## Work to be completed
Reproduce word for word the passage of the library story below that begins at the words "So, in a suburb" and stops after "black.  Adopted.  Teenagers.".

## Document section
——

Think it Doesn’t Happen Here?

The names and locations have been changed to protect privacy…….

So, in a suburb of one of the 100 largest cities in the United States, a dad took his kids to the library.

No big deal right?

Dad is white.

Kids are black.  Adopted.  Teenagers.

“Dad, I can’t find my library card!”

“We don’t have a lot of time, we’ll just put them on my library card, okay?”

A bit later…..

“Dad, I’ve got my books…..”

“Okay, let’s go check out and go home and grill hamburgers for supper, sound good?”

“Can I help who’s next?”

“I’d like to check out these books but I can’t find my card so I’m going to put them on my dad’s card.”

Dad puts library card on the counter.

Looking at Dad, library clerk says, “Does he have his card number?”  (He – teenage son – is 2 feet away)

Dad looks at son, “Do you know the number?”  “No.”

“Does he know what happened to the card?”  Once again he is 2 feet away.

Dad – “Not sure, can you look it up with my license, I’m on his card?   Otherwise just put them on mine.”

Clerk – “I’ll look it up.”

Tick tock, a couple of minutes pass.

Clerk – “I can’t find his record, are you okay with putting his books on your account?”  

Dad – “Yes I am.”

So, ask yourself, what happened here?

It seems to me that there’s one of two possible explanations for the clerk choosing to speak to the Dad and ignore the black teenage son even though they were the son’s books and he was standing right there:

The clerk is uncomfortable talking to teenagers.   If that is true, then the clerk shouldn’t be employed in a position where she has to talk to kids and teenagers.

The clerk is uncomfortable talking to black teenage boys.  She wouldn’t look at the son, she wouldn’t talk to the son and he was standing right there.

——

## Data provided
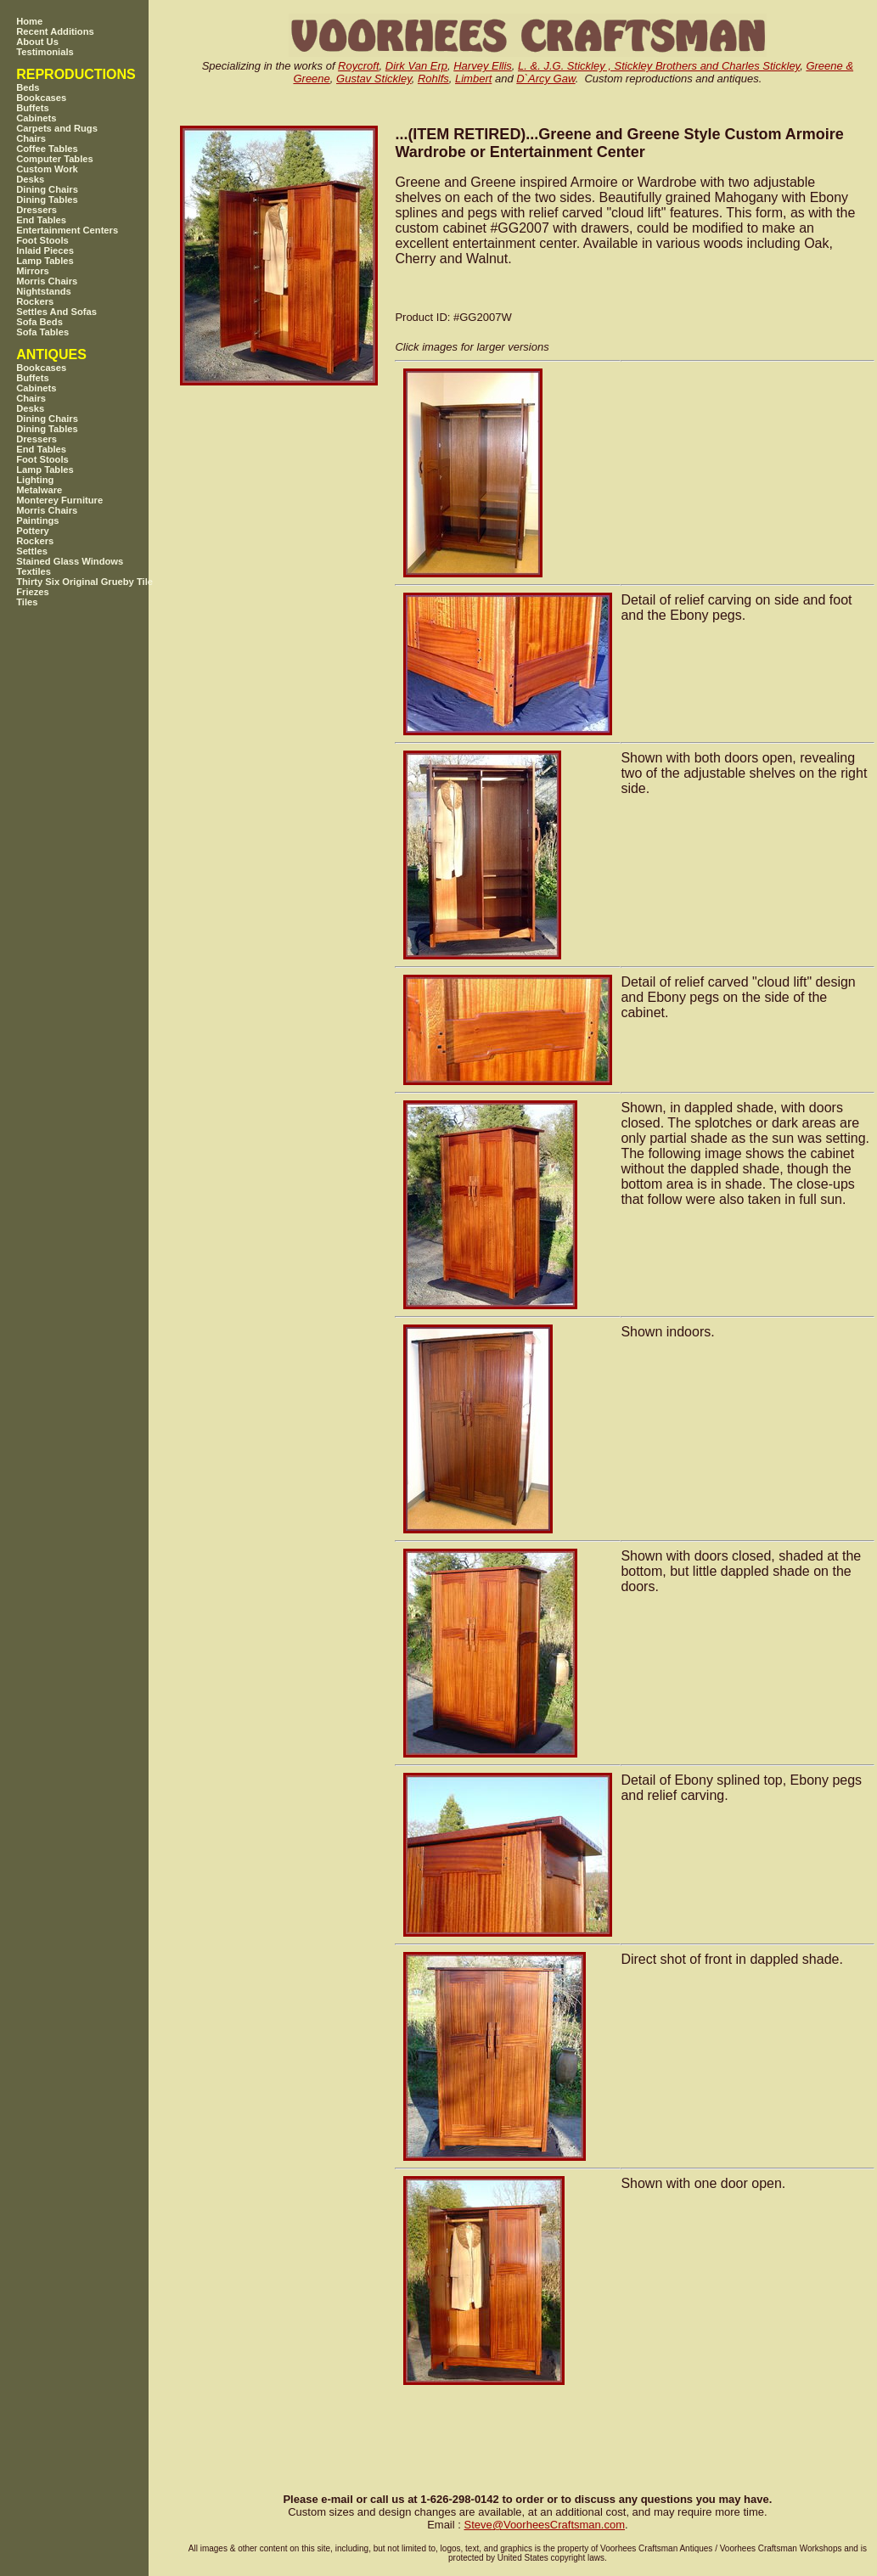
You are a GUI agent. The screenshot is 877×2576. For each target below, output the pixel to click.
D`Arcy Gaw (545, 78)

——

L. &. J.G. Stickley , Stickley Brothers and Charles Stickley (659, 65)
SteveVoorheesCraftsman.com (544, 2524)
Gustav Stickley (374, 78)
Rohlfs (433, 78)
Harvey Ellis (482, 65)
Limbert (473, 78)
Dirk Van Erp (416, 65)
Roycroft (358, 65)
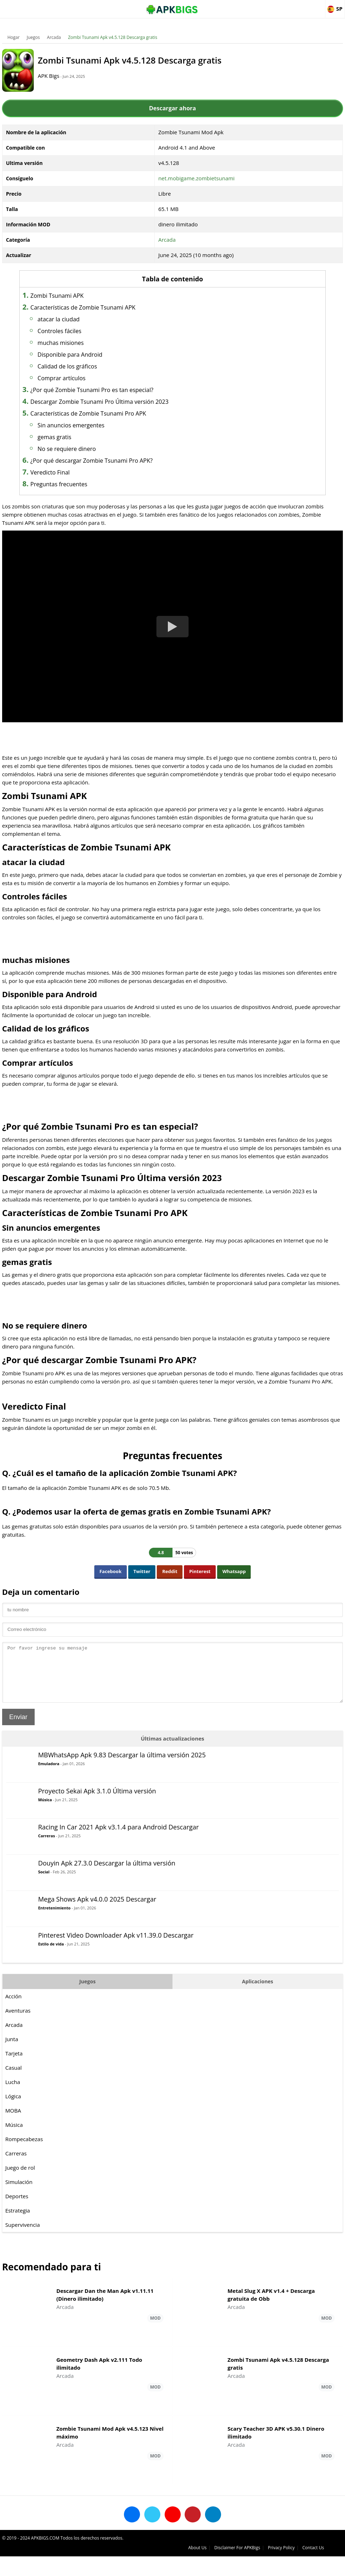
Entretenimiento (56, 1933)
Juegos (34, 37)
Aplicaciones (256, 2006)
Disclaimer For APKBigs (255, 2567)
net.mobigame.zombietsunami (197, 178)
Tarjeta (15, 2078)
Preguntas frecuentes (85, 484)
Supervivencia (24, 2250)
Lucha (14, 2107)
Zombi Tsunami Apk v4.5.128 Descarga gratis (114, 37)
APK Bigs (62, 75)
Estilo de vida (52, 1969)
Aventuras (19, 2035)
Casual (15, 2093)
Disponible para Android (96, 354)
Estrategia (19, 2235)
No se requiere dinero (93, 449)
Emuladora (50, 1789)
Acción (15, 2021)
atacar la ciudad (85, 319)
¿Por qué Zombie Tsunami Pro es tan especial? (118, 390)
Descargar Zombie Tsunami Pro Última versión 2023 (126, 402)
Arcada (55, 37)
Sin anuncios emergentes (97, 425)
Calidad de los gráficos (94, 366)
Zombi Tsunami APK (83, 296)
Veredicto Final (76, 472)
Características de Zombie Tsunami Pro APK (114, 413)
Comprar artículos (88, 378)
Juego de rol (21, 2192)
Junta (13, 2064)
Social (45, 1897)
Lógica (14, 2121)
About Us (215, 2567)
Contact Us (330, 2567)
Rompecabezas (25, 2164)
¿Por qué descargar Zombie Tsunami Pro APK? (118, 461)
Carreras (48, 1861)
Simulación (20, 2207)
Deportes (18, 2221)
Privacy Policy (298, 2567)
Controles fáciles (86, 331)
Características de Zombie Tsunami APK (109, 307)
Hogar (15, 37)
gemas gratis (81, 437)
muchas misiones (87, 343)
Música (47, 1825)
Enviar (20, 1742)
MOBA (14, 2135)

——

## Written answer
So, in a suburb of one of the 100 largest cities in the United States, a dad took his kids to the library.

No big deal right?

Dad is white.

Kids are black.  Adopted.  Teenagers.